Stored data entries:
━━━━━━

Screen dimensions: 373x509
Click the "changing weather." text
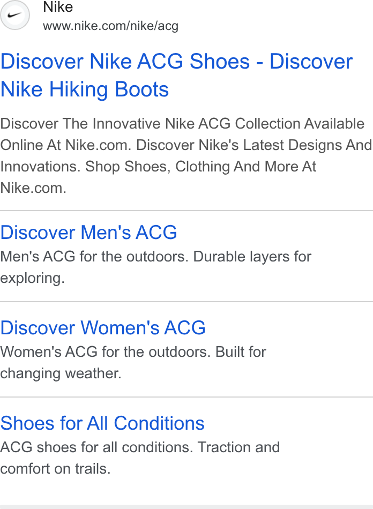point(61,373)
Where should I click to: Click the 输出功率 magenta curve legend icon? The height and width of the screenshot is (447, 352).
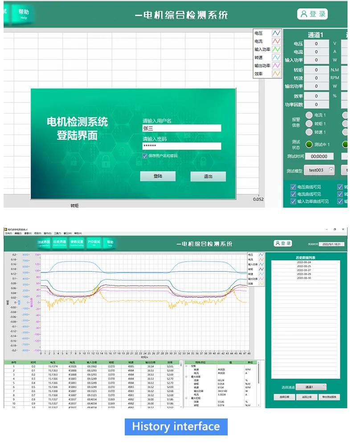[276, 66]
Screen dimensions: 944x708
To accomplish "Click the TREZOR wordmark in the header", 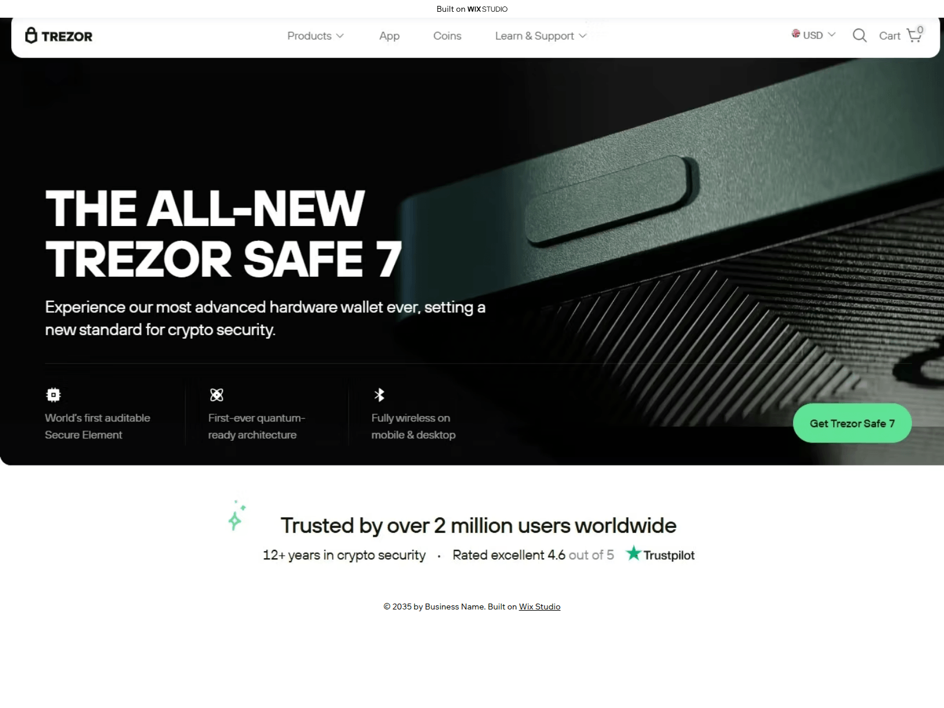I will tap(67, 37).
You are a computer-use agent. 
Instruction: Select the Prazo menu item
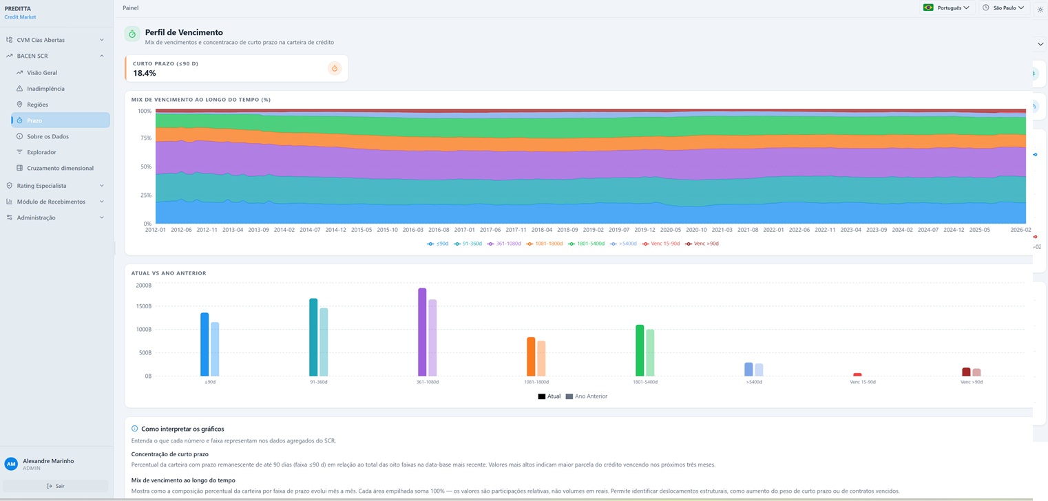(x=61, y=120)
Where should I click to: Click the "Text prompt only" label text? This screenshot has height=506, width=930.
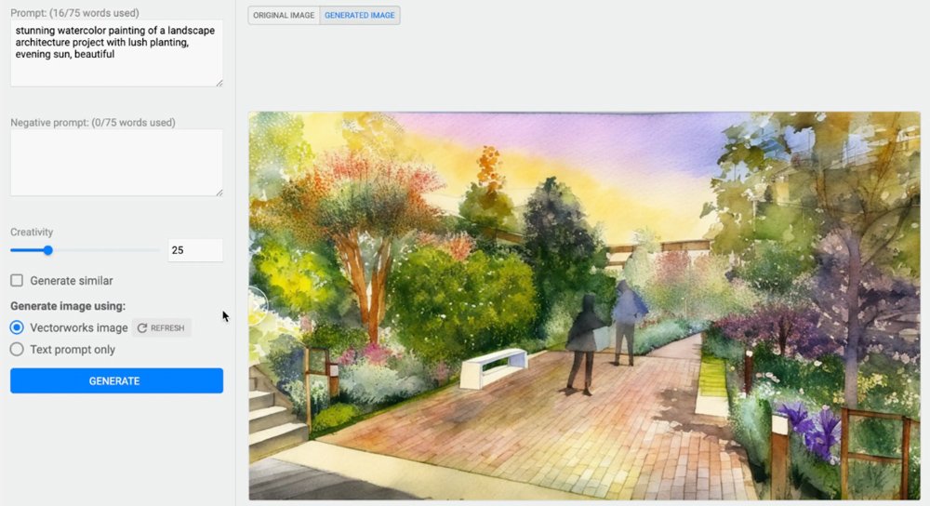(73, 350)
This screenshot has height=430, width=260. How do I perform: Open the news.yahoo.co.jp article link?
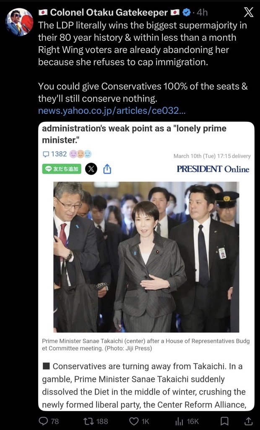pyautogui.click(x=112, y=110)
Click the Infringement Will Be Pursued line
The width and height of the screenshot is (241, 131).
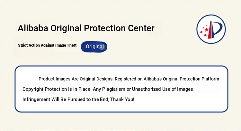78,99
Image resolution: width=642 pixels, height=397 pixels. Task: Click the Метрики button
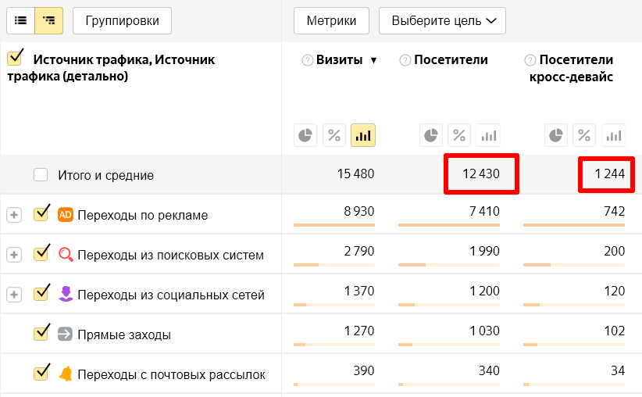[x=331, y=21]
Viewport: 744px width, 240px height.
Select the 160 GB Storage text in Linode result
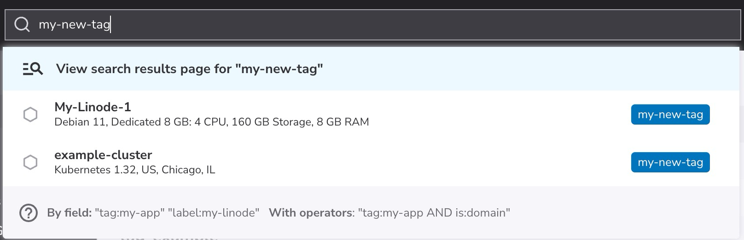pos(272,122)
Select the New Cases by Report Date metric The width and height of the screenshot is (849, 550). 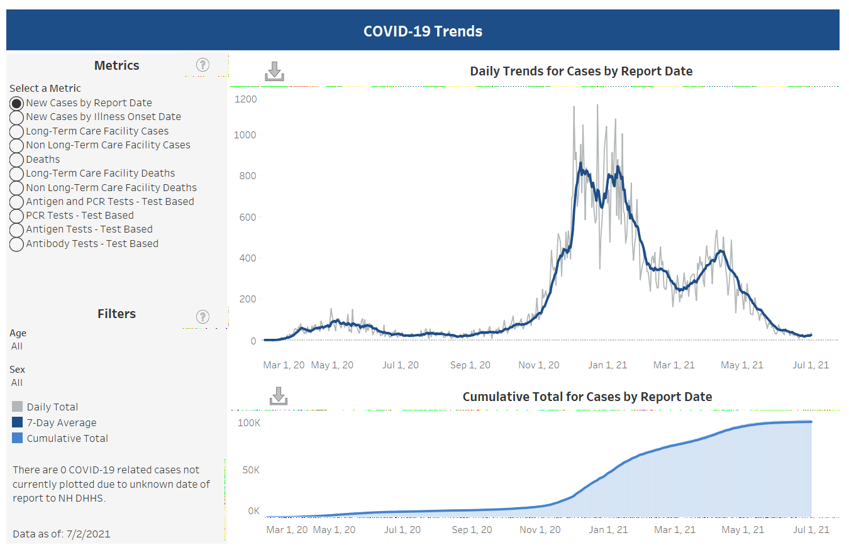point(17,103)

━━━━━━

§ ASSIGNED TASK:
Count the lines of the data that hold the string "dimensions". The answer should be that number alone.

§ COMPLETED EXERCISE:
2